Could you copy the lines below exactly, leaving none out?
● ● ● ● ● ● ●
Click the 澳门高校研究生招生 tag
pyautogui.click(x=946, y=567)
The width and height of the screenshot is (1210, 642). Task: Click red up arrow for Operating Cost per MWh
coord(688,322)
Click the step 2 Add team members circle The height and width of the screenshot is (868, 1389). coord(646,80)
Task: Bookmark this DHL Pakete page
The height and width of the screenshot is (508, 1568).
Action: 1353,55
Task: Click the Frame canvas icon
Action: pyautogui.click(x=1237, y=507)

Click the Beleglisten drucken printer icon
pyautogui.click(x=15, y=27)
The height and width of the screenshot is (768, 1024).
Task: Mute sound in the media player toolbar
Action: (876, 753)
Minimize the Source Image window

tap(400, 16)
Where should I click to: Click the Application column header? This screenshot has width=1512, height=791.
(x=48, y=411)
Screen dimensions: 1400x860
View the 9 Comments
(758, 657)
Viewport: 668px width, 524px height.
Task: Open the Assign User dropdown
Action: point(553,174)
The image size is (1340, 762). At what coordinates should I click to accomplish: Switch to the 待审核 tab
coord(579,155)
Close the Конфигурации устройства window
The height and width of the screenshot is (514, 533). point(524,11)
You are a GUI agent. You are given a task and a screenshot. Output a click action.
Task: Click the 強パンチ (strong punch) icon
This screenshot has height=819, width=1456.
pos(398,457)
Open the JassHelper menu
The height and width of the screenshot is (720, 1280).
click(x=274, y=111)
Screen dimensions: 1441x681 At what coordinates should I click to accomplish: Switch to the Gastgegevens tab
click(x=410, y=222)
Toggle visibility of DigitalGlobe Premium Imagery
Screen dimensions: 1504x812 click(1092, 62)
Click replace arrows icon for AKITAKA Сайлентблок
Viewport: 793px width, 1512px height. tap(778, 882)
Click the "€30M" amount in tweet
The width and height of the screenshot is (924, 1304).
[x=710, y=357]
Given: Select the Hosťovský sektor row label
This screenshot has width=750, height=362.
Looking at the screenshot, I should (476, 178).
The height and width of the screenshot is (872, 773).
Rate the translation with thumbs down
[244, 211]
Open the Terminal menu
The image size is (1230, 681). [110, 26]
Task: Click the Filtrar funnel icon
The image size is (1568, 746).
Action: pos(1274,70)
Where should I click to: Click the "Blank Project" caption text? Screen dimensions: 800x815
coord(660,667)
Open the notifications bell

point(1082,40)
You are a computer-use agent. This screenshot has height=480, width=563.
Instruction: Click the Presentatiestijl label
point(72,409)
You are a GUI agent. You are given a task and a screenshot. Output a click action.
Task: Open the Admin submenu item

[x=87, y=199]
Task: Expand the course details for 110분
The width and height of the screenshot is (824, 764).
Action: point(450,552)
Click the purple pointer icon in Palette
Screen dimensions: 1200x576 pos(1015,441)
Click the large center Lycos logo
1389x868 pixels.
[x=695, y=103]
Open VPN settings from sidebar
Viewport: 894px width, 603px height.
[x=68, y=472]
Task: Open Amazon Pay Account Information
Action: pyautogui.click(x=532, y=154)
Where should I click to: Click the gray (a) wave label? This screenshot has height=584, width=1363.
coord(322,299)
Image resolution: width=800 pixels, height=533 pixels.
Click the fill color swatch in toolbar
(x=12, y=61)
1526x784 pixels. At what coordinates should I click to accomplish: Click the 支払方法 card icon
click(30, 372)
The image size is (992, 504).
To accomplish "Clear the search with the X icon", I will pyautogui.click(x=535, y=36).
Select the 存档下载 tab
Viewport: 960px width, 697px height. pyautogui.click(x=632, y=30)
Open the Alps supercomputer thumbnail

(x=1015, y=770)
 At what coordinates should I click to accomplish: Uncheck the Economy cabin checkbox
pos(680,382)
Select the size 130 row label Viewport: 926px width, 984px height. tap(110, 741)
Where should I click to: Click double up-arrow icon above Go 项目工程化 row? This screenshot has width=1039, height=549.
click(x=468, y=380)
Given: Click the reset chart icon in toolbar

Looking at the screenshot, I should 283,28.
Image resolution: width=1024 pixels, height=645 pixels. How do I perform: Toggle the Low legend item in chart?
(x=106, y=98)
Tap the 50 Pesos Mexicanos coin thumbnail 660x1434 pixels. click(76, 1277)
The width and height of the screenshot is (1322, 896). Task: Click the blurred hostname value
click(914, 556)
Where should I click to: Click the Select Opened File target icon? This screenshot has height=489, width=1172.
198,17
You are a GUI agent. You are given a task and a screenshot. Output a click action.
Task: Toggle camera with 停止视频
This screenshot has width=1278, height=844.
● ● ● ● ● ● ●
> **FINAL ANSWER**:
Click the 澳门高校研究生招生 tag
pyautogui.click(x=946, y=567)
The width and height of the screenshot is (1210, 642). Task: Click red up arrow for Operating Cost per MWh
coord(688,322)
Click the step 2 Add team members circle The height and width of the screenshot is (868, 1389). coord(646,80)
Task: Bookmark this DHL Pakete page
The height and width of the screenshot is (508, 1568).
Action: 1353,55
Task: Click the Frame canvas icon
Action: pyautogui.click(x=1237, y=507)

Click the Beleglisten drucken printer icon
pyautogui.click(x=15, y=27)
The height and width of the screenshot is (768, 1024).
Task: Mute sound in the media player toolbar
Action: (876, 753)
Minimize the Source Image window

tap(400, 16)
Where should I click to: Click the Application column header? This screenshot has width=1512, height=791.
(x=48, y=411)
Screen dimensions: 1400x860
View the 9 Comments
(758, 657)
Viewport: 668px width, 524px height.
Task: Open the Assign User dropdown
Action: point(553,174)
The image size is (1340, 762). At what coordinates should I click to accomplish: Switch to the 待审核 tab
coord(579,155)
Close the Конфигурации устройства window
The height and width of the screenshot is (514, 533). point(524,11)
You are a GUI agent. You are given a task and a screenshot. Output a click action.
Task: Click the 強パンチ (strong punch) icon
This screenshot has height=819, width=1456.
pos(398,457)
Open the JassHelper menu
The height and width of the screenshot is (720, 1280).
click(x=274, y=111)
Screen dimensions: 1441x681 At what coordinates should I click to accomplish: Switch to the Gastgegevens tab
click(x=410, y=222)
Toggle visibility of DigitalGlobe Premium Imagery
Screen dimensions: 1504x812 click(1092, 62)
Click replace arrows icon for AKITAKA Сайлентблок
Viewport: 793px width, 1512px height. tap(778, 882)
Click the "€30M" amount in tweet
The width and height of the screenshot is (924, 1304).
[x=710, y=357]
Given: Select the Hosťovský sektor row label
This screenshot has width=750, height=362.
Looking at the screenshot, I should (476, 178).
The height and width of the screenshot is (872, 773).
Rate the translation with thumbs down
[244, 211]
Open the Terminal menu
The image size is (1230, 681). [110, 26]
Task: Click the Filtrar funnel icon
The image size is (1568, 746).
Action: pos(1274,70)
Where should I click to: Click the "Blank Project" caption text? Screen dimensions: 800x815
coord(660,667)
Open the notifications bell

point(1082,40)
You are a computer-use agent. This screenshot has height=480, width=563.
Instruction: Click the Presentatiestijl label
point(72,409)
You are a GUI agent. You are given a task and a screenshot. Output a click action.
Task: Open the Admin submenu item

[x=87, y=199]
Task: Expand the course details for 110분
The width and height of the screenshot is (824, 764).
Action: point(450,552)
Click the purple pointer icon in Palette
Screen dimensions: 1200x576 pos(1015,441)
Click the large center Lycos logo
1389x868 pixels.
[x=695, y=103]
Open VPN settings from sidebar
Viewport: 894px width, 603px height.
[x=68, y=472]
Task: Open Amazon Pay Account Information
Action: pyautogui.click(x=532, y=154)
Where should I click to: Click the gray (a) wave label? This screenshot has height=584, width=1363.
coord(322,299)
Image resolution: width=800 pixels, height=533 pixels.
Click the fill color swatch in toolbar
(x=12, y=61)
1526x784 pixels. At what coordinates should I click to accomplish: Click the 支払方法 card icon
click(30, 372)
The image size is (992, 504).
To accomplish "Clear the search with the X icon", I will pyautogui.click(x=535, y=36).
Select the 存档下载 tab
Viewport: 960px width, 697px height. pyautogui.click(x=632, y=30)
Open the Alps supercomputer thumbnail

(x=1015, y=770)
 At what coordinates should I click to accomplish: Uncheck the Economy cabin checkbox
pos(680,382)
Select the size 130 row label Viewport: 926px width, 984px height. tap(110, 741)
Where should I click to: Click double up-arrow icon above Go 项目工程化 row? This screenshot has width=1039, height=549.
click(x=468, y=380)
Given: Click the reset chart icon in toolbar

Looking at the screenshot, I should 283,28.
Image resolution: width=1024 pixels, height=645 pixels. How do I perform: Toggle the Low legend item in chart?
(x=106, y=98)
Tap the 50 Pesos Mexicanos coin thumbnail 660x1434 pixels. click(76, 1277)
The width and height of the screenshot is (1322, 896). Task: Click the blurred hostname value
click(914, 556)
Where should I click to: Click the Select Opened File target icon? This screenshot has height=489, width=1172.
198,17
You are a GUI agent. You are given a task and a screenshot. Output a click action.
Task: Toggle camera with 停止视频
This screenshot has width=1278, height=844.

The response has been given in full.